Start of INPUT MATERIAL

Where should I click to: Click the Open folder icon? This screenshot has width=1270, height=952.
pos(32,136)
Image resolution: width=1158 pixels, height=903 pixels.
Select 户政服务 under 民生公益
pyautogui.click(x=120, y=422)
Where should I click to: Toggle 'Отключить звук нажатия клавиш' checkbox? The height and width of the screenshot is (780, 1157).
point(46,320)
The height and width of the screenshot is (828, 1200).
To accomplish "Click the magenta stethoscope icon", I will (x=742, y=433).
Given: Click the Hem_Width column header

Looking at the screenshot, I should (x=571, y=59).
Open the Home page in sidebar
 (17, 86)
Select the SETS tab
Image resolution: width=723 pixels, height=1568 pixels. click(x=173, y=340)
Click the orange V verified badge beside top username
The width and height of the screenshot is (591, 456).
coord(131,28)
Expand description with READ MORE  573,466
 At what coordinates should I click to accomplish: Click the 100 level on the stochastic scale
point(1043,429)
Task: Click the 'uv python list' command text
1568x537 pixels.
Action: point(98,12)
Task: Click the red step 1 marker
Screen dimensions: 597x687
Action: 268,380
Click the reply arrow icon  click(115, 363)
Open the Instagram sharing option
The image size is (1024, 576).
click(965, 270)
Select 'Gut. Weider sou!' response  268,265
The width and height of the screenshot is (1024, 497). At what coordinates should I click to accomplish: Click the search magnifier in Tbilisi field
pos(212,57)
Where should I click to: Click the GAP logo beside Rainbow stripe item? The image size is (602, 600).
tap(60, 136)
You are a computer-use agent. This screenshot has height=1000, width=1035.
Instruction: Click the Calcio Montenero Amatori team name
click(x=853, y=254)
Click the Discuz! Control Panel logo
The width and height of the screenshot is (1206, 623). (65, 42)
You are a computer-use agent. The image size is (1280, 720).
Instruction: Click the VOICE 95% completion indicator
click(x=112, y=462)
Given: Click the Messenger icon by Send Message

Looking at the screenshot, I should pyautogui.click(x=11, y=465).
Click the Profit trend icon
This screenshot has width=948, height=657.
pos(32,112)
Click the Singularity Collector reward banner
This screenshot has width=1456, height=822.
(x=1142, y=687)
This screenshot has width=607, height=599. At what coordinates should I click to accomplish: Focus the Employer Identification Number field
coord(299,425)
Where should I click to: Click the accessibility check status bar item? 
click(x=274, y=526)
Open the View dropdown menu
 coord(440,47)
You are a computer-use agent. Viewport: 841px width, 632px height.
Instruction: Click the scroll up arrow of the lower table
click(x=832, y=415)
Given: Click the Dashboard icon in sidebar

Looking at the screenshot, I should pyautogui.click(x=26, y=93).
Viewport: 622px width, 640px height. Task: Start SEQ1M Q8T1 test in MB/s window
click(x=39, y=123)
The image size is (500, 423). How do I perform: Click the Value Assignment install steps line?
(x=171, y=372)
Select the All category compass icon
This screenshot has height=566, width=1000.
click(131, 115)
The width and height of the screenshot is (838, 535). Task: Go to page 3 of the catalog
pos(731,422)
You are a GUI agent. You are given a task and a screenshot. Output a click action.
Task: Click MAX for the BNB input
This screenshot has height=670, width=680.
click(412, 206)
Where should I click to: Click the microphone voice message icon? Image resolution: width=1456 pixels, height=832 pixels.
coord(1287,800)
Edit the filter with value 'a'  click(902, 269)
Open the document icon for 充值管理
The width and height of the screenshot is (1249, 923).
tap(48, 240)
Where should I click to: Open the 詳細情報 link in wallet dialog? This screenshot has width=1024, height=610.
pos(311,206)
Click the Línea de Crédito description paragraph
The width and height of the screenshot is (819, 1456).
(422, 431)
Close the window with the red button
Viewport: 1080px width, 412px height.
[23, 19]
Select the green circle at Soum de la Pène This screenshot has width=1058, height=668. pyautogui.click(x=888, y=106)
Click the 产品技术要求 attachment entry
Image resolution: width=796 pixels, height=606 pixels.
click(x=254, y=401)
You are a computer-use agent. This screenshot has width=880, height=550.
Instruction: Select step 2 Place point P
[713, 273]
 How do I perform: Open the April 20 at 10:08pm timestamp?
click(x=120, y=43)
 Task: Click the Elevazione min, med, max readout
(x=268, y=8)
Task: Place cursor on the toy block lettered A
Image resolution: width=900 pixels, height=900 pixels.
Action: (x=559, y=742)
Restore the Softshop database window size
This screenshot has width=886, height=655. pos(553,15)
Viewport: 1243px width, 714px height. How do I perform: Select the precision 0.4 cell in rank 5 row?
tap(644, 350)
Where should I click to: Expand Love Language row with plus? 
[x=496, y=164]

End of INPUT MATERIAL

YOUR INSTRUCTIONS:
Apply a filter for "computer" to the entries and show each line that passes.

YOUR RESPONSE:
You are a computer-use agent. This screenshot has height=1000, width=1035.
You are a computer-use agent. The image size is (1280, 720).
You are a computer-use agent. Viewport: 841px width, 632px height.
You are a computer-use agent. This screenshot has width=880, height=550.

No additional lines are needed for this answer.